CHARLESTON, W.Va. -- West Virginia Broadband Deployment Council members plan to ask state lawmakers to redefine broadband speeds to expand the pool of applicants seeking funds for projects that increase high-speed Internet service in rural communities.
Last month, the council distributed $2.05 million in funds for broadband projects, but held back another $2 million.
On Wednesday, council members established a subcommittee to draw up proposed legislation that would increase the minimum broadband speed necessary to qualify for state funds.
"All we're trying to do is update the definition of broadband," said Jim Martin, a Broadband Deployment Council member.
State law now sets 200 kilobits per second as the minimum broadband speed, one of the slowest limits in the nation.
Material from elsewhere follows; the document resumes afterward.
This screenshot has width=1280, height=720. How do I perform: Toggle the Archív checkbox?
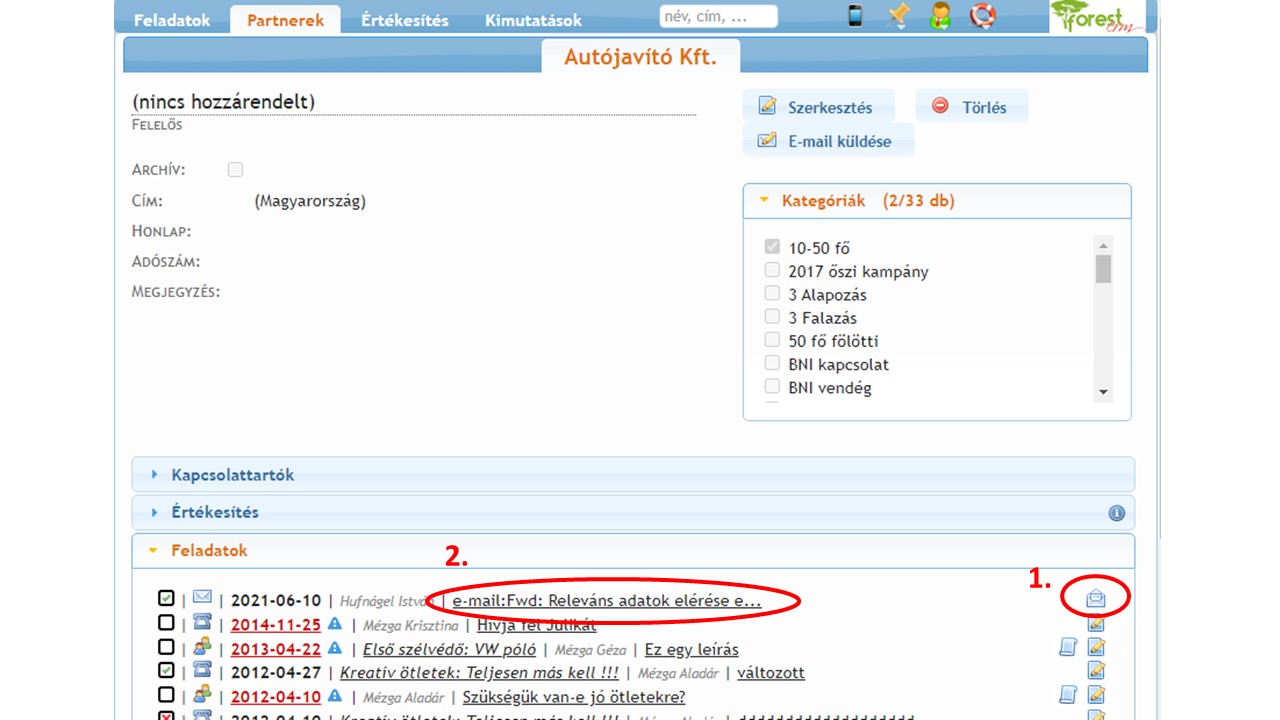click(235, 170)
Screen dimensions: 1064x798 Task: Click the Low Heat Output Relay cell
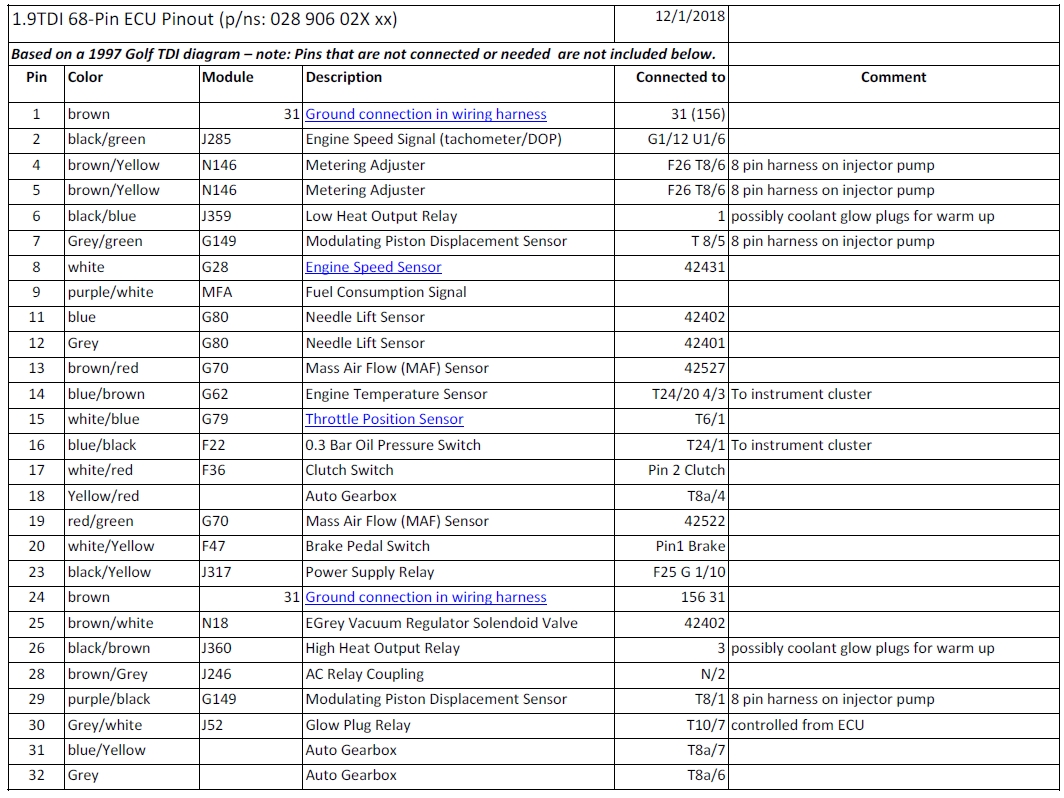pos(381,216)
"It's nonsensical in this day and age," said Gale Given, West Virginia state government's chief technology officer.
Several council members suggested setting the minimum broadband speed at 4 megabits per second.
The Federal Communications Commission suggested that every U.S. household have a 4-megabit Internet download speed by 2020. The FCC determined that minimum speed would be sufficient to send and receive emails, download Web pages and use videoconferencing.
The subcommittee is expected to recommend proposed legislation and a minimum broadband download speed at next month's meeting. The regular legislative session starts Feb. 13.
With the higher minimum broadband speed, council members expect more companies to apply for the $2 million in leftover funds, which could be used to build wireless towers and wireline Internet networks.
Council member Dana Waldo warned his colleagues that constantly changing broadband speeds could lead to the council's distributing money to projects that duplicate service in the same areas.
"We'll get tax dollars chasing tax dollars," said Waldo, who also heads Frontier Communications' West Virginia operations.